In A Beautiful Mind: The Life of Mathematical Genius and Nobel Laureate John Nash (Simon and Schuster, New York, 1998, p. 351), Sylvia Nasar writes:
Nash has compared rationality to dieting, implying a constant, conscious struggle. It is a matter of policing one’s thoughts, he said, trying to recognize paranoid ideas and rejecting them, just the way somebody who wants to lose weight has to decide consciously to avoid fats or sweets. [link added]
This is a particularly perspicuous analogy for Nash to have made. For the failure rates of diets provide one grim indication of the difficulties of the task at hand: thinking ‘rationally’–whatever that may be, and for the time being, I’m going to elide the difficulties of providing an adequate definition–is almost destined to fail for most people. We get on the wagon, we fall off, we get back on again, straining and striving, only to find out at the most inopportune of moments that our reserves of resilience have run dry, and that we have relapsed.
This slip back down the slope, back to where the rock waits for us, waiting to be pushed back up the slope, is suggestive in more ways than one.
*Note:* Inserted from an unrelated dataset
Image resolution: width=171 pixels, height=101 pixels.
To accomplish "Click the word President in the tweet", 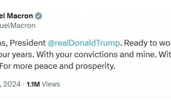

First, the ultimate objective, a lower weight, a more rational mind, remains a contested goal: we might not want to get to the top. We have received conflicting signals about the desirability of it all. Sure, a lower weight will transform some statistics pertaining to my health in a favorable manner, but perhaps my aspiration for it is grounded largely in vanity and low self-esteem, in a failure to accept myself for what I am. And as the Underground Man suspected, thinking rationally isn’t all it’s cracked up to be either–especially if it ends up excluding vast domains of experience and reflection. Or, as another master of suspicion might have wondered: Why should we think ‘rationally’? Who wants us to do so? What is in it for them? Perhaps, I could define ‘rational’ in a way that is more suited to the achievement of ends that I have freely chosen for myself; if I have to ‘overcome’ myself, let me do so my own way, driven by my own needs and wants.
This further suggests then that the dieting and reasoning Sisyphus might, while only partway up the slope, let go of the rock himself. Not only are the doubts about the destination overwhelming, but so is the promised relief of the downhill journey back to the rock. We should not forget that Sisyphus has the pleasures of an easier task ahead of him now; sure, the agonizing task of pushing the rock back up the slope awaits, but for now, sweet release awaits. (Let us not forget the pleasures of the early stages of the ascent too.)
Perhaps rationality, like dieting, only ‘works’ if it’s not seen as such; if it’s not a program of self-improvement, but an ongoing way of life. That ongoing way requires constant decisions and choices, each consuming considerable cognitive resources; pitfalls abound along this path. Failure is more common than success; as it should be, given the ambiguities noted above. And much as we use the data pertaining to the failures of diets into our reckonings of what a ‘good weight’ is, and what ‘success’ in a diet amounts to, we should reconfigure our notions of the desirability and possibility of rationality as well.